Anton Chekhov
(Playwright)
Anton Pavlovich Chekhov was a Russian playwright and short story writer, who is considered to be among the greatest writers of short fiction in history. His career as a playwright produced four classics and his best short stories are held in high esteem by writers and critics. Along with Henrik Ibsen and August Strindberg, Chekhov is often referred to as one of the three seminal figures in the birth of early modernism in the theatre. Chekhov practiced as a medical doctor throughout most of his literary career: "Medicine is my lawful wife", he once said, "and literature is my mistress.

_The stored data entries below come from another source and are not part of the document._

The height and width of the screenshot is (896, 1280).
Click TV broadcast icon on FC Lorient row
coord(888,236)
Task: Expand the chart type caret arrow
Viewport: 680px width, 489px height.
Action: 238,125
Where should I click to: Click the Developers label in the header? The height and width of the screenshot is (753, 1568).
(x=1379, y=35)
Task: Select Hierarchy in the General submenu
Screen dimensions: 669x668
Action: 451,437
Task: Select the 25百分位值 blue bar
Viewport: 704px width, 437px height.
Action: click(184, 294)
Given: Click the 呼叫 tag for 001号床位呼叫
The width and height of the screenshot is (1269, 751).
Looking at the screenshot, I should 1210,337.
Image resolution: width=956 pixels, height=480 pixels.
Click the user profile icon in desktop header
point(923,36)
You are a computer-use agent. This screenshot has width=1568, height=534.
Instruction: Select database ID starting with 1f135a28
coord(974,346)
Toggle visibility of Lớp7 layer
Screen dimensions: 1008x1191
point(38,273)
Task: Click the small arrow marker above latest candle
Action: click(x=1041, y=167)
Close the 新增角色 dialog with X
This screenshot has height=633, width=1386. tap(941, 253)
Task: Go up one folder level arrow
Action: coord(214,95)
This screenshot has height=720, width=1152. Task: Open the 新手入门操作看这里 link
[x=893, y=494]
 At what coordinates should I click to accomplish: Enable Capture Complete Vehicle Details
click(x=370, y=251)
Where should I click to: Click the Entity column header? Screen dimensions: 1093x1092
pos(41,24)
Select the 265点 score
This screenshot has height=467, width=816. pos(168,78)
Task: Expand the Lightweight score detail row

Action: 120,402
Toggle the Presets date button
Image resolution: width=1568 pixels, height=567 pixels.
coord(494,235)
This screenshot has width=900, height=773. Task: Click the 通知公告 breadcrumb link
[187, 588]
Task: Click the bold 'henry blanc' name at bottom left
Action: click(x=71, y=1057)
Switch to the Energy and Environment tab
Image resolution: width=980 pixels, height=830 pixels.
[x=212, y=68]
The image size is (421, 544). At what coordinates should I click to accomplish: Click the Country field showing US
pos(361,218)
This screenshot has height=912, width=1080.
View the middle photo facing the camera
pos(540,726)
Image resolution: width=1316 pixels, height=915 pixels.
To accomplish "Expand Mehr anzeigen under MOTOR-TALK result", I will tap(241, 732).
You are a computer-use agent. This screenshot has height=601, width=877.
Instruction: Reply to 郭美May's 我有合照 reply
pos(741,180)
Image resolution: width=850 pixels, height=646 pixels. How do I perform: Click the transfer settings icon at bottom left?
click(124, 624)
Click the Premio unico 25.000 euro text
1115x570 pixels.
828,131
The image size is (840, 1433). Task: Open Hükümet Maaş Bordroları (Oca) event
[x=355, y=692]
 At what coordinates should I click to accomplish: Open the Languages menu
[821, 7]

Chekhov renounced the theatre after the reception of The Seagull in 1896, but the play was revived to acclaim in 1898 by Konstantin Stanislavski's Moscow Art Theatre, which subsequently also produced Chekhov's Uncle Vanya and premiered his last two plays, Three Sisters and The Cherry Orchard. These four works present a challenge to the acting ensemble as well as to audiences, because in place of conventional action Chekhov offers a "theatre of mood" and a "submerged life in the text"
Chekhov had at first written stories only for financial gain, but as his artistic ambition grew, he made formal innovations which have influenced the evolution of the modern short story. He made no apologies for the difficulties this posed to readers, insisting that the role of an artist was to ask questions, not to answer them.
Top 10 Anton Chekhov Quotes
Don’t tell me the moon is shining; show me the glint of light on broken glass.
Doctors are just the same as lawyers; the only difference is that lawyers merely rob you, whereas doctors rob you and kill you too.
In all the universe nothing remains permanent and unchanged but the spirit.
Better a debauched canary than a pious wolf.
Do silly things. Foolishness is a great deal more vital and healthy than our straining and striving after a meaningful life.
Any idiot can face a crisis; it’s this day-to-day living that wears you out.
When one sees one of the romantic creatures before him he imagines he is looking at some holy being, so wonderful that its one breath could dissolve him in a sea of a thousand charms and delights; but if one looks into the soul -- it's nothing but a common crocodile.
What a fine weather today! Can’t choose whether to drink tea or to hang myself.
There should be more sincerity and heart in human relations, more silence and simplicity in our interactions. Be rude when you’re angry, laugh when something is funny, and answer when you’re asked.
Love, friendship and respect do not unite people as much as a common hatred for something.
By May 1904, Chekhov was terminally ill with tuberculosis. Mikhail Chekhov recalled that "everyone who saw him secretly thought the end was not far off, but the nearer was to the end, the less he seemed to realise it." On 3 June, he set off with Olga for the German spa town of Badenweiler in the Black Forest, from where he wrote outwardly jovial letters to his sister Masha, describing the food and surroundings, and assuring her and his mother that he was getting better. In his last letter, he complained about the way German women dressed.
Chekhov's death has become one of "the great set pieces of literary history," retold, embroidered, and fictionalised many times since, notably in the short story "Errand" by Raymond Carver. In 1908, Olga wrote this account of her husband's last moments:
Anton sat up unusually straight and said loudly and clearly (although he knew almost no German): Ich sterbe ("I'm dying"). The doctor calmed him, took a syringe, gave him an injection of camphor, and ordered champagne. Anton took a full glass, examined it, smiled at me and said: "It's a long time since I drank champagne." He drained it and lay quietly on his left side, and I just had time to run to him and lean across the bed and call to him, but he had stopped breathing and was sleeping peacefully as a child Chekhov's body was transported to Moscow in a refrigerated railway car meant for oysters, a detail that offended Gorky. Some of the thousands of mourners followed the funeral procession of a General Keller by mistake, to the accompaniment of a military band. Chekhov was buried next to his father at the Novodevichy Cemetery.